When to Seek Medical Treatment

If you are concerned that you may have the flu, you can contact your doctor to discuss potential treatment options. Your doctor is always available to answer your questions or to see you in the office if needed. Those listed below are at increased risk from influenza or its complications and should contact their doctor if they believe they have the flu:

  1. If you have chronic medical conditions such as Diabetes, Asthma, Emphysema (COPD), Coronary Artery Disease, End Stage Kidney Disease, or are receiving treatment for cancer or are on immunosuppressive medications.
  2. If you are in the above groups and you have had significant exposure to someone you know has the flu.
  3. If you are age 65 or older.
  4. If your child is younger than five.
  5. If you are pregnant.
  6. If you are obese.

The following symptoms should prompt you to call your doctor:

  1. If your symptoms improve and then get worse.
  2. If your cough lingers and becomes productive.
  3. If you experience shortness of breath.
  4. If you experience dizziness or light headedness.

The Philadelphia Department of Public Health also offers useful information on when to seek medical help. (Download PDF)

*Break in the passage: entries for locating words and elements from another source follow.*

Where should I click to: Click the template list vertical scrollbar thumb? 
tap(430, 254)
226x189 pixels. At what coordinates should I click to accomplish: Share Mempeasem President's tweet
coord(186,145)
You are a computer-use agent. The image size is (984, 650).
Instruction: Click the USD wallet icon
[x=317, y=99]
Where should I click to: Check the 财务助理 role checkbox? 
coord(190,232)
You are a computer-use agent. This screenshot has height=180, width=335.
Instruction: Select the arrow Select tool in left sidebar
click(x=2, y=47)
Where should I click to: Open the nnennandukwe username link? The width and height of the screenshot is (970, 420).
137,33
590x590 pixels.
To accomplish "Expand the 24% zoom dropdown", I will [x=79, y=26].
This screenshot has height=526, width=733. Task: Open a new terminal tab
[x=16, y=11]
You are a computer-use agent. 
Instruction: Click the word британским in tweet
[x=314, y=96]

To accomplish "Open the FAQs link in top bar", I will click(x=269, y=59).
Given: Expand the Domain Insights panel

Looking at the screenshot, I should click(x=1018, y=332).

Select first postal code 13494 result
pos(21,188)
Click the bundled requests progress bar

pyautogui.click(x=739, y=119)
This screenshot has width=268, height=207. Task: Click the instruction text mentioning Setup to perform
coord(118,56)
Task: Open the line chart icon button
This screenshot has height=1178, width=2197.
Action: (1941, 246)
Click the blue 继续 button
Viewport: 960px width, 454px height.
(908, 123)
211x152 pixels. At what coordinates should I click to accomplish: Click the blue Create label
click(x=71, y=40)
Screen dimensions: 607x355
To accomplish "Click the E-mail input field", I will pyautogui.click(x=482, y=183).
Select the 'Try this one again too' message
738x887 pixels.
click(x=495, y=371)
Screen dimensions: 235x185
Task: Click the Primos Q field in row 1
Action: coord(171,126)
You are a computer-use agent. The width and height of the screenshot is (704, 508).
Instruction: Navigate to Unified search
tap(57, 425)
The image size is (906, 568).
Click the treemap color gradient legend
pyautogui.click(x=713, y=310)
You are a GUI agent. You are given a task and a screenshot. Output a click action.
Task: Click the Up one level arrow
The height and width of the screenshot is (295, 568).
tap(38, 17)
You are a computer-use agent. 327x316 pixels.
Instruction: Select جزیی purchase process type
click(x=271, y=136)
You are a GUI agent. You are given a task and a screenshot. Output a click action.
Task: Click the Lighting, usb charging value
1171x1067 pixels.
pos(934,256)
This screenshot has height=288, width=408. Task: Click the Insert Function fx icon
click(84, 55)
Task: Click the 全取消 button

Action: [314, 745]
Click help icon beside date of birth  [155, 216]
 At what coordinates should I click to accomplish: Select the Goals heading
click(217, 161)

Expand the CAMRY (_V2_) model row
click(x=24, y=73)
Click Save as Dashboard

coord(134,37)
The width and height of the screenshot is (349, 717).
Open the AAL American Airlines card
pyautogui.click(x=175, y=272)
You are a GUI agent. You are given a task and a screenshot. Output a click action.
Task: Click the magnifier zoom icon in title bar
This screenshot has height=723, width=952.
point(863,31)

Medical Treatment: From Physicians and at Home

Your doctor may choose to treat you with an antiviral medication. The antiviral medication may reduce the duration of the flu and decrease the incidence of potential complications. The medication is most effective when given within two days of developing the flu. As the flu is usually self-limited (will resolve without medication in 5-7 days), not everyone chooses to use the medication.

Home Treatment of the Flu

Stay home if you have the flu until your symptoms have mostly resolved. Avoid spreading the virus to others.
  1. Create a “sick room” in your house to limit the spread of the virus to others in your family.
  2. Rest and drink lots of fluids.
  3. Hot tea and soup can ease your sore throat.
  4. For fever, sponge your body with lukewarm water - not cold water or ice.
  5. To help with a stuffy nose, breathing in warm mist from a shower or sink filled with hot water is helpful.
  6. Use cough drops or lozenges to help with cough and sore throat.
  7. Avoid exposure to cigarette smoke.
  8. If you are on prescription medicines or have a chronic medical condition, please consult your doctor prior to using the over the counter preparations below. Try to target the symptoms that are bothering you rather than using a multi-symptom over the counter preparation, as they often contain antihistamines and alcohol, which are not helpful for the flu.
  9. Ibuprofen or Acetaminophen can be used for fever and body aches. Do not use aspirin for anyone under age 20.
  10. Decongestants or nasal sprays can be used as directed for nasal congestion.
  11. For thick secretions, guaifenesin can be helpful.
  12. For a dry cough, dextromethorphan can be helpful.